Open asankah opened 7 years ago
I think the point is to test "invalid" URL handling, among others. /cc @annevk
The invalid URL is the only URL though. Which is why I assumed that it was not intentional.
Most URLs there have unescaped spaces and as that has resulted in browser difference being uncovered it's very much intentional. (This is generally true for all tests. Tests need to cover unexpected inputs as websites will give browsers unexpected inputs. That's also why standards define how to handle such inputs.)
Are you saying that the XHR tests are where you are also testing spec compliancy of data URI parsing?
Please consider being consistent about what is being tested where. It's fine to test spec behavior WRT invalid inputs where such behavior is specified (where is invalid URL for data URIs specified?), but having that as the only test case is a bit absurd.
@asankah you cannot test this all in isolation. How would you observe a data URL response body without something like XMLHttpRequest?

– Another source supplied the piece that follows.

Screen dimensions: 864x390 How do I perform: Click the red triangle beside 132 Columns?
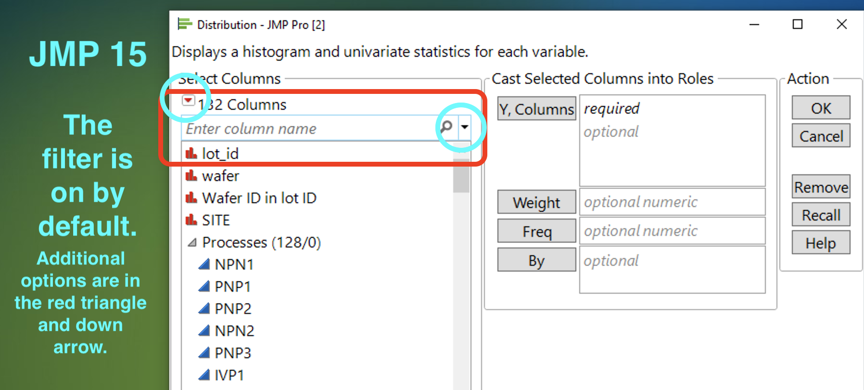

@annevk, I see this test is failing with spaces being stripped on all browsers except Edge. Thank you for working to specify the behavior here, but prior to that landing is this unescaped space behavior actually specified anywhere?
If not, then perhaps it's better to change this test to not rely on spaces for now, and keep the debate about how exactly they should be handled to your new spec and tests?
@RByers I don't think it's a good idea to remove tests that demonstrate interoperability issues.
Given that browsers accept spaces in URLs and https://tools.ietf.org/html/rfc2397 doesn't say that MIME type specific processing is appropriate, it seems most logical to me that if you don't strip spaces for text/plain you also shouldn't strip them for image/png.
I'd much rather have a discussion about the underlying issue and if there's disagreement with my proposed solution for it, than about issues that arise because the underlying issue isn't solved.
Furthermore, the main reason https://github.com/whatwg/fetch/pull/579 (the new data URL standard) hasn't landed yet is because of MIME type parsing, which I'm still researching and filing numerous browser bugs on. Nobody thus far disagreed with how spaces ought to be handled. If you think we need different handling for spaces that would be the place to argue for that.
FWIW, I guess I won't object if you want to mark this test tentative for a while, but it feels a lot like busywork especially given that it's been quite hard thus far to get feedback on how to fix the relevant standards themselves. It seems to me we should all be primarily concerned with that.
@annevk : It would go a long way if you explain why this demonstrates an interop issue.
@asankah if there's an observable difference between implementations there's an interop issue.
The tests in data-uri.htm use URLs with unescaped spaces. Consider using percent escaping so that the handling of invalid URLs don't affect the test outcome.